The sounds followed. Tearing at him. Shredding his control as they always did.
Suddenly, unexpectedly, the desert brightness spun away, leaving an unfamiliar darkness in its place. And in the stillness that was left when the cursing and screaming had stopped was the sound of someone crying.
Soft. Hopeless. Lost.
Then that, too, was gone, leaving the quiet moonlight to paint his grandmother’s neglected flowerbeds with a beauty they had not possessed since her death.
He took a breath, aware once more of the grip his fingers had found over the porcelain. He forced them to loosen and made himself breathe again.
There was no doubt in his mind about what he had heard. Someone crying. And not the harsh sobbing noises Martinez had made as he died.
Although he hadn’t seen her, he knew who cried in that darkness. And he also knew that this time the sounds she made had been born not of terror, but despair.
THE FAMILIAR HAD become foreign in the moonlight. And Eden had no idea what direction the man she sought had taken.
Avoiding the antique wicker furniture on the porch, she edged along the front of the house, the Glock, held with both hands, leading the way. She reached the corner of the house, her spine still pressed against the wall.

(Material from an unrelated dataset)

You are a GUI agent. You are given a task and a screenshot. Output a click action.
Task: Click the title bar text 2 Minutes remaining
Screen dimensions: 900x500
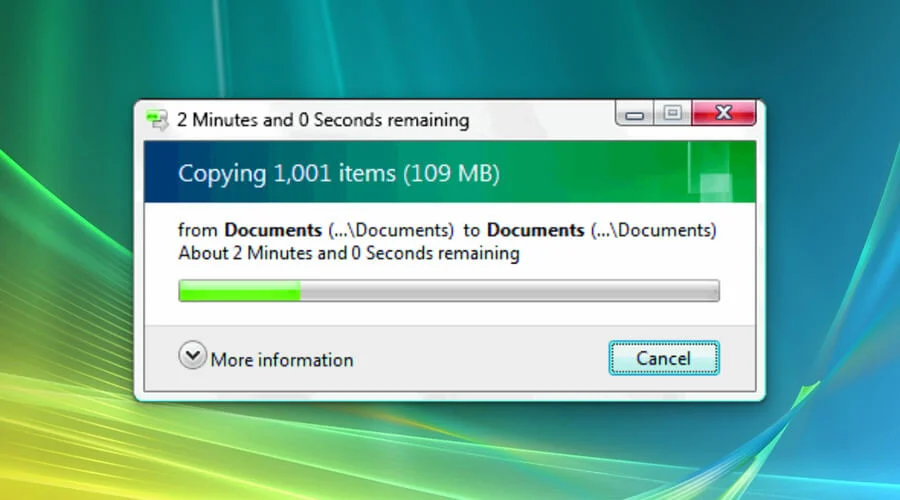pyautogui.click(x=323, y=120)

She took a breath and then turned her head sharply to scan the backyard. Nothing disturbed the expanse of lawn that eventually gave way to the grasses that grew along the finger of the inlet that backed this neighborhood.
It had been at least three minutes since the slamming of the kitchen door. Whoever had been inside her house could be anywhere by now.

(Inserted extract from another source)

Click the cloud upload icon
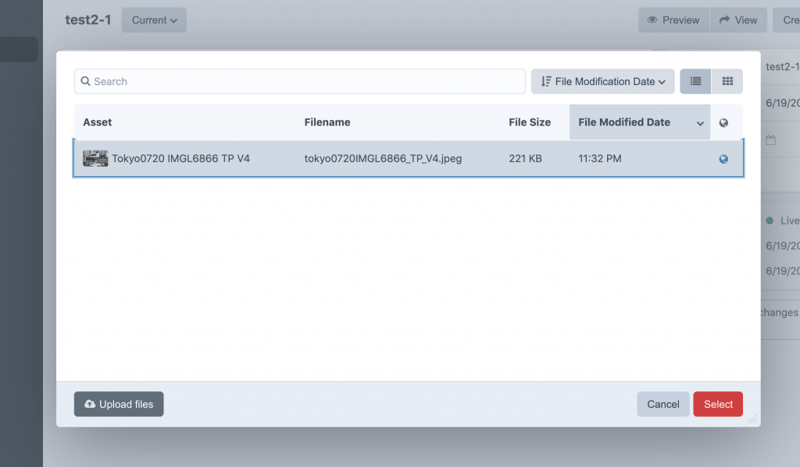The width and height of the screenshot is (800, 467). pyautogui.click(x=90, y=404)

Alert for any movement, she turned the corner and took a careful step forward. As she moved, her gaze swung back and forth from her own backyard to the Perrys’ home on her right.
By now her eyes
had adjusted to the lack of light. The shadows under the trees were heavy, but there was no darker anomaly among them. Once more, her gaze lifted to the inlet.
Using a rowboat would have lessened the chances of the intruder being seen. Anyone who knew the area well would be able to navigate out there, even at night. Especially as bright…
The mental image was sudden: a full moon casting a swath of light across the smooth black surface of the water. Illuminating every cypress knee and black-gum stump in its path.
She began to run, zigzagging, as she had watched Jake do only a few nights ago, in order to take advantage of the concealment afforded by the patches of shadow.
How long had it been now? Five minutes? Six? Long enough for him to have paddled out of the slough and into the inlet itself?
She reached the edge of the cordgrass, her breath rasping in and out. The pier her father had built stretched into the water like a reaching finger. Her feet pounded across its wooden boards as her eyes searched the surface of the slough.
The wide trail of moonlight lay across its smooth darkness, just as she had pictured it. But there was no boat. And no boatman.
Why would there be? she realized. If he wanted to escape detection, especially if he were a local, he would be skirting the banks. Hiding in the area where the low-growing vegetation of the land merged seamlessly with the marsh grasses of the water.
It was too dark there to identify any shape as a vessel. She held her breath instead, listening for the unmistakable plop and stroke of a paddle.
The gentle lap of the water against the pilings beneath her and the familiar nighttime chorus of insects masked any sound he might make. She had begun to turn back toward the house, when a movement along the far bank caught her eye.
She whirled and raised her weapon. She deliberately held her breath as her finger tightened over the trigger in anticipation.
Slowly, a blue heron emerged from the shadows, majestic wings spread to lift it into the ribbon of moonlight. Unthinkingly, she followed the trajectory of the bird’s flight with the Glock until she realized what she was doing. She lowered the gun, releasing the breath she had held to steady her aim.